Even stay-at-home moms with children ALL DAY find the time and/or desire to volunteer in the community, teach Sunday school, work part-time from home and attend a Bible study.
So here’s me the jellyfish just floating through life – well its how it feels anyway. What do you do when you feel like you don’t matter? Go out and get a job? Volunteer at a soup kitchen? Those are wonderful things, mind you, I just don’t feel the need to do them personally. Am I “just a mom”? Or can I be more than that? Is it enough and can I learn contentment in being at home even when I have no one to mother during the day?
My work seems small and meager.
…And that’s okay.
Most of the inner workings of the world go on without any fanfare, recognition, or even so much as a “thank you”. My self-worth is not wrapped up in what I do, how many plates I can keep spinning at once, but who I am in Christ.
Shortly after winning their silver medals in synchronized diving, Olympic athletes David Boudia and Steele Johnson were asked by a reporter about their mindset with each dive.

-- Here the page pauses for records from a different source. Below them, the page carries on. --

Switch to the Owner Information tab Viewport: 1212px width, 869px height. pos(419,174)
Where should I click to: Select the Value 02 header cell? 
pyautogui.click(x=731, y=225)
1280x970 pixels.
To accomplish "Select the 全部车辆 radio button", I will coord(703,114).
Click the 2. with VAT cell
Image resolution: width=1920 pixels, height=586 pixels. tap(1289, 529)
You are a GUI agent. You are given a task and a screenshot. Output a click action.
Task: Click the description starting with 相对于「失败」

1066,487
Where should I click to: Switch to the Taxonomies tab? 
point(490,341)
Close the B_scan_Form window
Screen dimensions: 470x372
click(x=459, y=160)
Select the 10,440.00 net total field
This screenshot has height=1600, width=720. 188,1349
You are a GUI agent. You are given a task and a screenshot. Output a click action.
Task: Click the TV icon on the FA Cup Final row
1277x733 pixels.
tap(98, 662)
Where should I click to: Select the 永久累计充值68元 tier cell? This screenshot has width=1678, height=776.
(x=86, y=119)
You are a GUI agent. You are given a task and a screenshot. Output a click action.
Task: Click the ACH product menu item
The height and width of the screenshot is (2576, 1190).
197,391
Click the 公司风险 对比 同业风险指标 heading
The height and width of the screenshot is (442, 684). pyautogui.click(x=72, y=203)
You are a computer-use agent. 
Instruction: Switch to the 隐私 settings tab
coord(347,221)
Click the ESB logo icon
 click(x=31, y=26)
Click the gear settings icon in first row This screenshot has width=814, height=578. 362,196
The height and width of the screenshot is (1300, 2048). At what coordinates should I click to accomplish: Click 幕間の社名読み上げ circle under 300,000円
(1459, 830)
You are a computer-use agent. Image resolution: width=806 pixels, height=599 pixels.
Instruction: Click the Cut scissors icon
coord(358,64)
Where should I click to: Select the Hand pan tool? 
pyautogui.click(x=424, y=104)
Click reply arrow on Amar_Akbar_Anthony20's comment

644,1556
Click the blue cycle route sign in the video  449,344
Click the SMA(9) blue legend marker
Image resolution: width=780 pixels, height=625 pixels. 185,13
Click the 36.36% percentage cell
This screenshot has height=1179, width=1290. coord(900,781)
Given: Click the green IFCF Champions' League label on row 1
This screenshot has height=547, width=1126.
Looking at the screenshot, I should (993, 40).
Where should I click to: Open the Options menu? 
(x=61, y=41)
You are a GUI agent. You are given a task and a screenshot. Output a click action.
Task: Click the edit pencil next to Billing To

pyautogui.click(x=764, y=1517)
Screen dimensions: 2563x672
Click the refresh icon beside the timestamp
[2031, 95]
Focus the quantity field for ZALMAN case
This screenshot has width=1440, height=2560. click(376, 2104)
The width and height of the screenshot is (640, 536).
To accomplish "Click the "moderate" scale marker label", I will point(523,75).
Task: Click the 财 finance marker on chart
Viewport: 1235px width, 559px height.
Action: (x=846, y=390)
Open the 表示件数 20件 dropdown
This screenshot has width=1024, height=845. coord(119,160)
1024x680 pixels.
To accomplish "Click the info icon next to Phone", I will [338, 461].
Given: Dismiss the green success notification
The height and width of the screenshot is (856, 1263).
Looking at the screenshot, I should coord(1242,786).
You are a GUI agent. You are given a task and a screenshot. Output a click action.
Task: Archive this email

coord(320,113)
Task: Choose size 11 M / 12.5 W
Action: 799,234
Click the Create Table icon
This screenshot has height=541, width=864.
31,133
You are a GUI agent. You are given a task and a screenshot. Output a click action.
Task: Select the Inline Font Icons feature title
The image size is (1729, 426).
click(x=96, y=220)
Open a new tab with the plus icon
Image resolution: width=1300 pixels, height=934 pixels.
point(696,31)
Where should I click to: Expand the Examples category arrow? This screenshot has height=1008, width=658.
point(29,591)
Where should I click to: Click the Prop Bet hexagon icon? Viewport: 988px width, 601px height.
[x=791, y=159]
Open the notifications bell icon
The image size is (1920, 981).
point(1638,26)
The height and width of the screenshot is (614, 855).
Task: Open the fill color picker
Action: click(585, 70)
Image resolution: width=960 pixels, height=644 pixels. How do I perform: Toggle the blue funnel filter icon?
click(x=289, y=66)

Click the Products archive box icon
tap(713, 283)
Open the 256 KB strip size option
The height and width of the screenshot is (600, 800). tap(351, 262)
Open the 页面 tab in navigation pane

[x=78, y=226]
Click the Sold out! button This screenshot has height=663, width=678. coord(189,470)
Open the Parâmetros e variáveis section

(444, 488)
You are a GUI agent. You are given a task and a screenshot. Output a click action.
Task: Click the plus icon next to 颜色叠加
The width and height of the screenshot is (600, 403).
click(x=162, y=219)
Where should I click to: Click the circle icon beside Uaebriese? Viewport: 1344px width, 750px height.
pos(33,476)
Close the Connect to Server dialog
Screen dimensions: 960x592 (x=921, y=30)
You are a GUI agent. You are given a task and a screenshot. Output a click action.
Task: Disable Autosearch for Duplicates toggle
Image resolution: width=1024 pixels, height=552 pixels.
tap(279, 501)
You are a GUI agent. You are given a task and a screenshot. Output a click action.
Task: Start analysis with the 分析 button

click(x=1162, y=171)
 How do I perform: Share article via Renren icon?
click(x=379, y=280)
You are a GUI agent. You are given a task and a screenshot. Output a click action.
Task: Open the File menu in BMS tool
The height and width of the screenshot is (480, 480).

They admitted the pressure was intense to compete well, but that their identity is in Christ and not what they accomplish on the diving board. These young Olympians are secure in their worth because it isn’t tied to this world.
We may not be remembered in history (or win medals) for washing a pile of laundry, cooking dinner, or picking up our kids from school, but what will remain is how we reflected God’s character toward others. Whether your audience is one million or one, how you live should ultimately please the Ultimate One.
No one else has your life.
God gave it to you and the people in it to make much of Him, not yourself. There is a season and a time for everything. Thank God for the really good, the really hard, the really lonely, and the really ordinary times. As we focus on Jesus Christ, He will lead us, and our lives will culminate into worshipful living. Go to the Source of Life when you feel meaningless (or at least your work) and ask the Spirit to bless the work of your hands.
Because when it’s all said and done, the most important thing you can do with your life is to pursue God and live out the faith you’ve been given. So for today? Enjoy God and His good gifts, big and small. Simply trust that in our unworthiness, Christ made us worthy of our calling. You are loved by God, and He is faithful to sustain you wherever He has placed your feet.